■ HOW TO COMPLETE THIS TASK ■
Using the records below, write out again exactly the lines that begin at the line containing "Given: Select the Daemon 'chronyd' check row" and end at the line containing "This screenshot has width=802, height=607.", and no other lines.

■ SOURCE INFORMATION ■
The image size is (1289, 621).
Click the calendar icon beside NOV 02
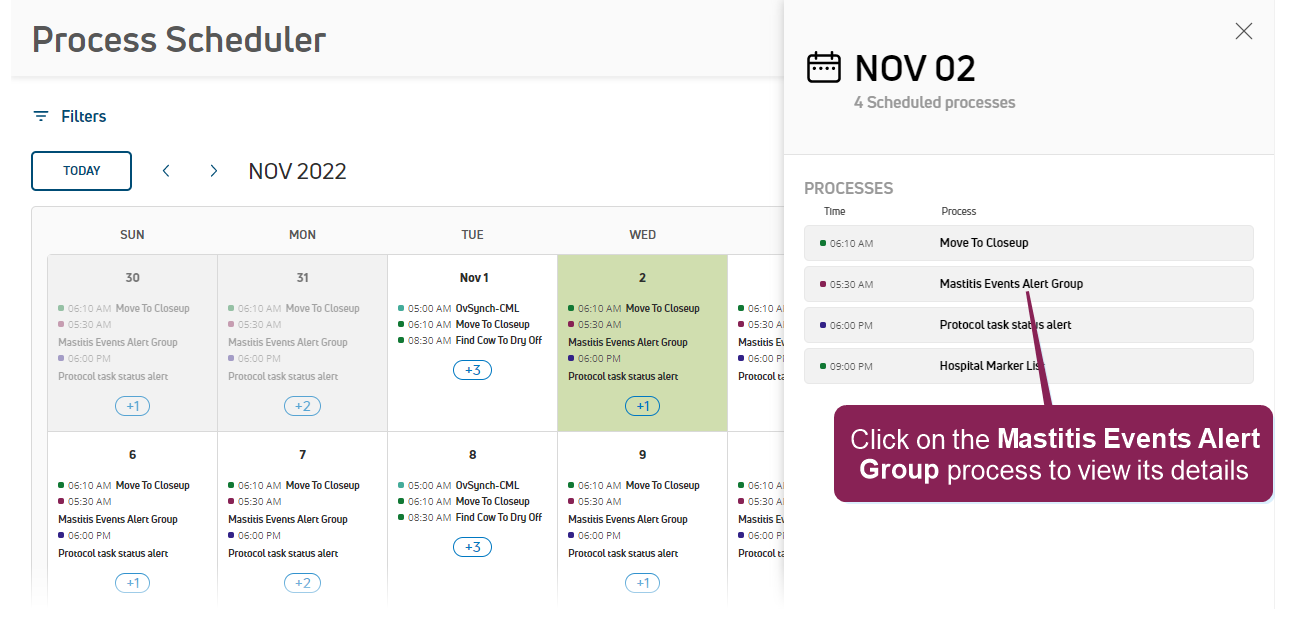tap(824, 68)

* * *

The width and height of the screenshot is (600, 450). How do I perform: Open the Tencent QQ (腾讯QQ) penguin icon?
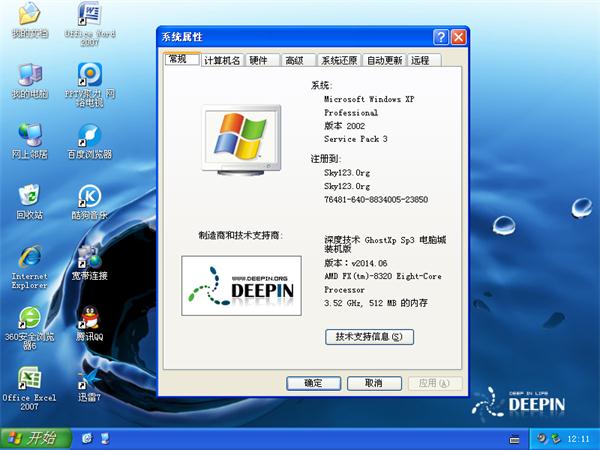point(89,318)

--

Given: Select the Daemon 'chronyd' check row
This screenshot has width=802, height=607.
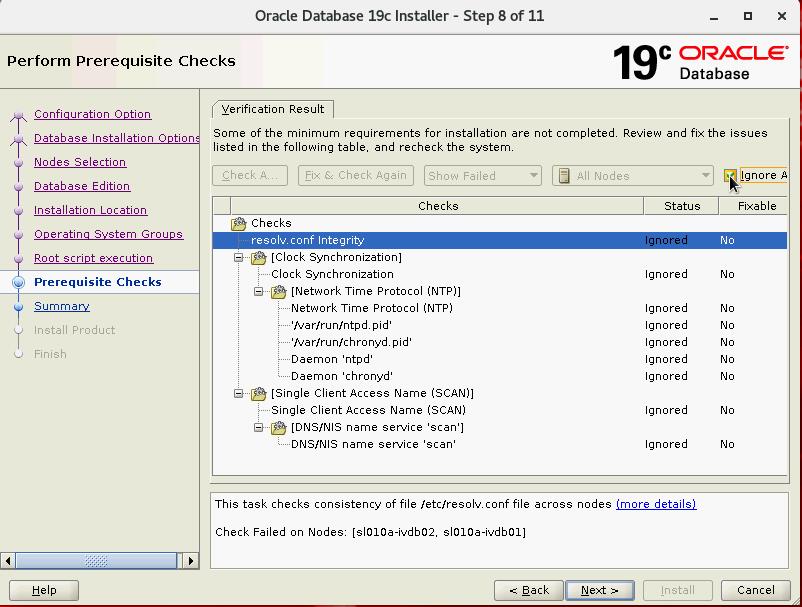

■ SOLUTION FOR THIS PROBLEM ■
Given: Select the Daemon 'chronyd' check row
This screenshot has width=802, height=607.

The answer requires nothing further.